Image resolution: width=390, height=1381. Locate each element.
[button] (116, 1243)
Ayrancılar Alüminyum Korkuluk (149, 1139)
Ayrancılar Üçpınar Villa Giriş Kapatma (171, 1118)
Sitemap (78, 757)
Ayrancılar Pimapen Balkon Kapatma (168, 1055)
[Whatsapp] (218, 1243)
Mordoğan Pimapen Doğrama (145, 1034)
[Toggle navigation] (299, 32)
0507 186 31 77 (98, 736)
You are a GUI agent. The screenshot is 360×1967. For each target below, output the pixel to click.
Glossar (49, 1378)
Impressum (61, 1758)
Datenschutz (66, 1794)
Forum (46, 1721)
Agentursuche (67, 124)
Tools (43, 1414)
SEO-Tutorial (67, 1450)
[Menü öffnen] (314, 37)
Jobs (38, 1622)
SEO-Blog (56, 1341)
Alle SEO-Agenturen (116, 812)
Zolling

######

> [Problem requirements]: Wherever the string "Pimapen" appears in a line above, copy that line.

> [Task response]:
Ayrancılar Pimapen Balkon Kapatma (168, 1055)
Mordoğan Pimapen Doğrama (145, 1034)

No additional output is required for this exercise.